Problem to solve:
Look for the string "agent" in the data below, and copy each line that holds it.

*** Input data ***

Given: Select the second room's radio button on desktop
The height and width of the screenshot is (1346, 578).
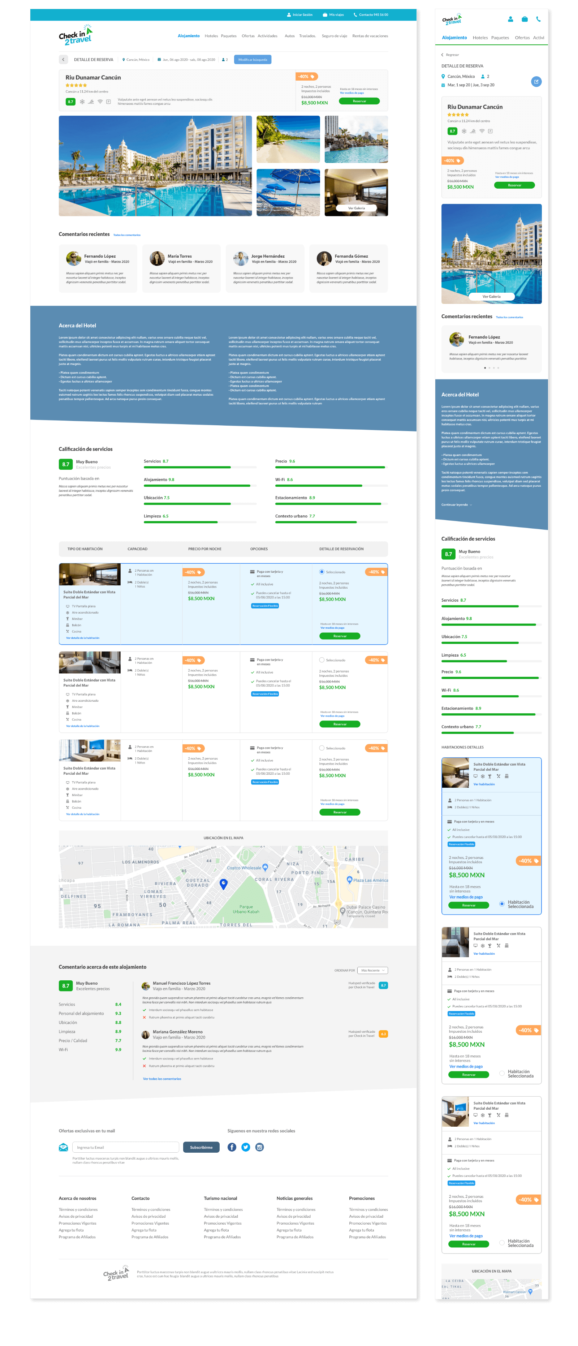Looking at the screenshot, I should [321, 660].
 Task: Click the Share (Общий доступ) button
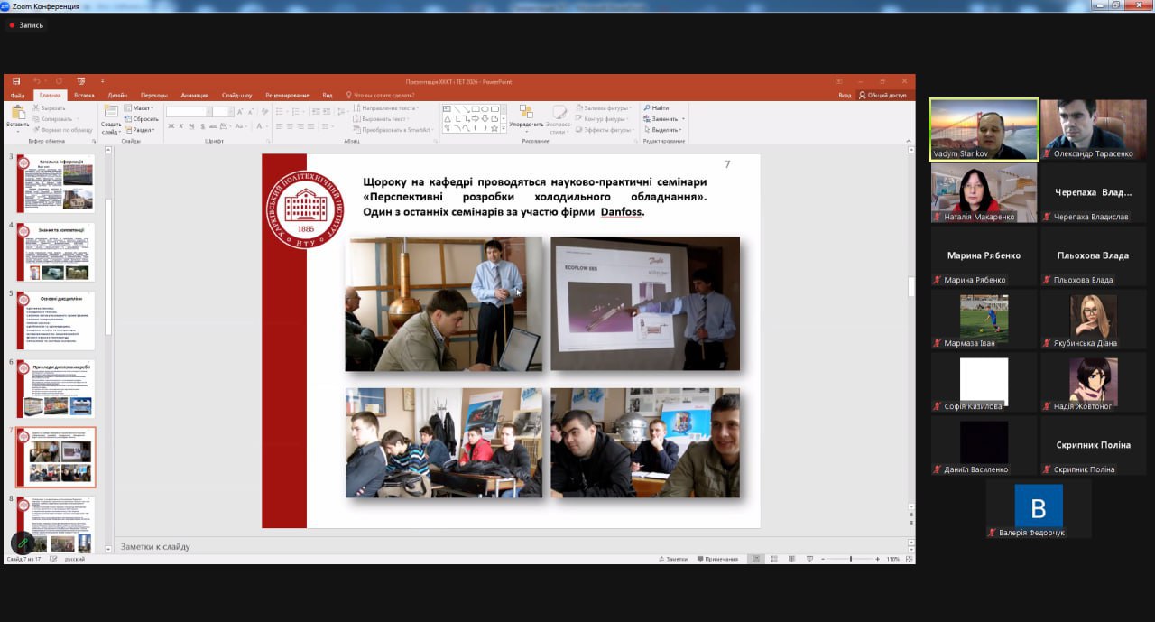tap(882, 95)
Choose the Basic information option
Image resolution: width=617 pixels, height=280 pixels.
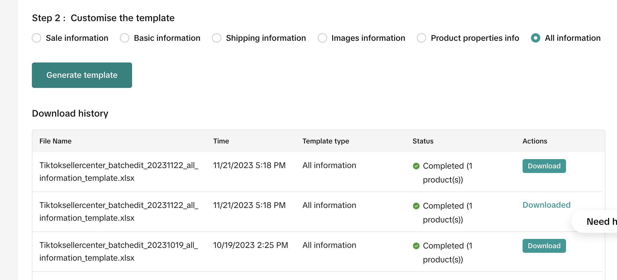[x=125, y=38]
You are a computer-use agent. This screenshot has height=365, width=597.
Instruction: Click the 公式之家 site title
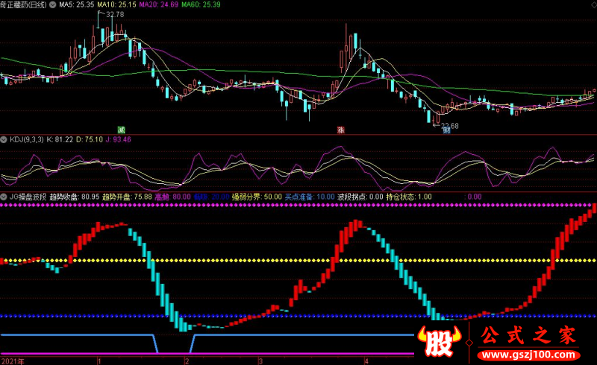528,335
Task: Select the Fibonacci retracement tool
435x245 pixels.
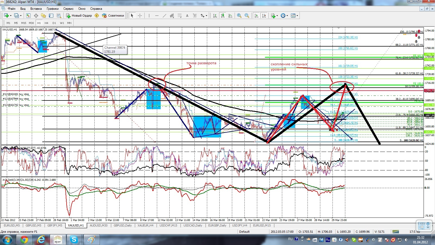Action: coord(179,16)
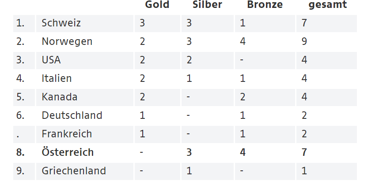Select Griechenland's silver count of 1
The image size is (379, 195).
189,171
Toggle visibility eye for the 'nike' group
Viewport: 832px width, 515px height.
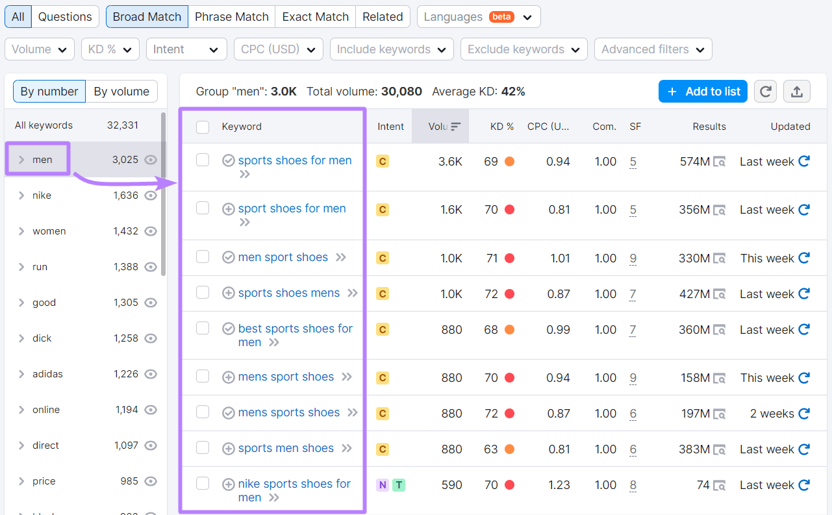(151, 195)
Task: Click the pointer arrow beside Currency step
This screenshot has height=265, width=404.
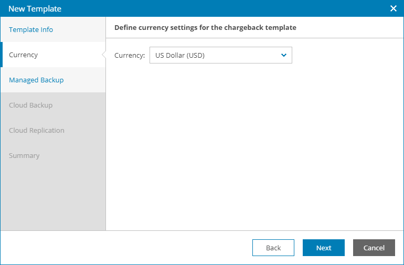Action: pos(104,55)
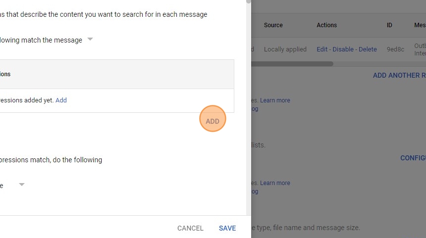Open the 'match the message' dropdown arrow
The height and width of the screenshot is (238, 426).
(x=90, y=39)
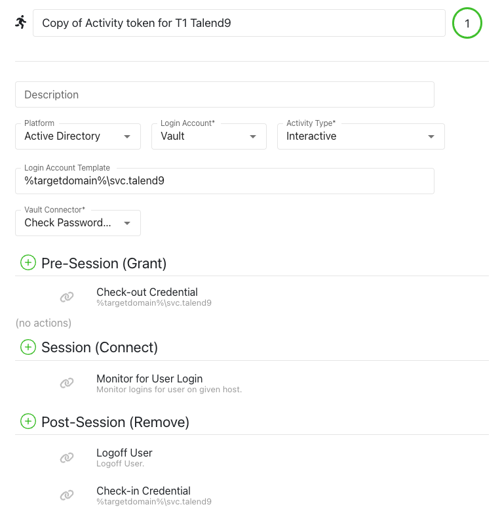Select the Check-out Credential action
The image size is (502, 511).
147,293
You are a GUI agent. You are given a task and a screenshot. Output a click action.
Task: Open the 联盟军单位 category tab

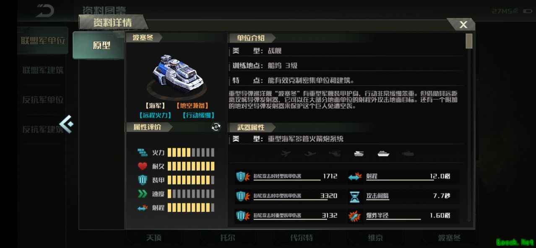pos(43,41)
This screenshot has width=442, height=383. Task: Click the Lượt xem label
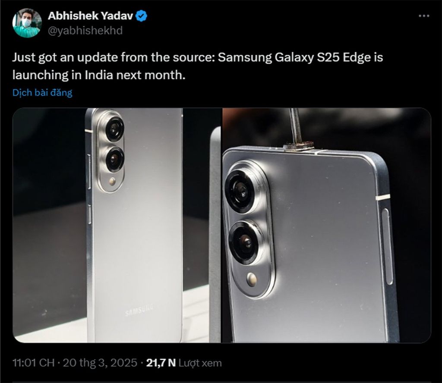click(200, 363)
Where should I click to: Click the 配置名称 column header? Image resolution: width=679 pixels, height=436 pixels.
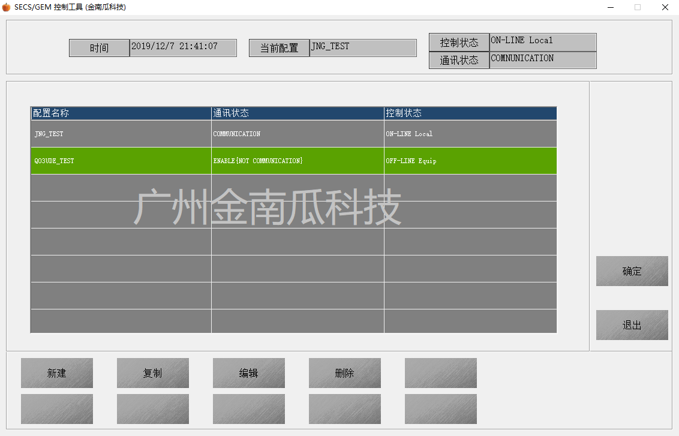[120, 113]
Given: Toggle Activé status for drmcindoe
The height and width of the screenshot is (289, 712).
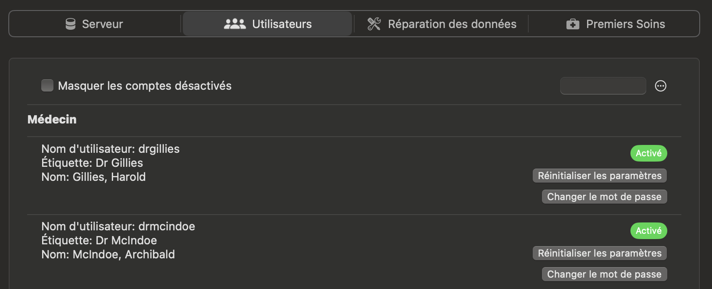Looking at the screenshot, I should tap(649, 231).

*** End of Input data ***

Response for this exercise:
You are a computer-use agent. This screenshot has height=365, width=597.
You are a GUI agent. You are given a task and a screenshot. Output a click action.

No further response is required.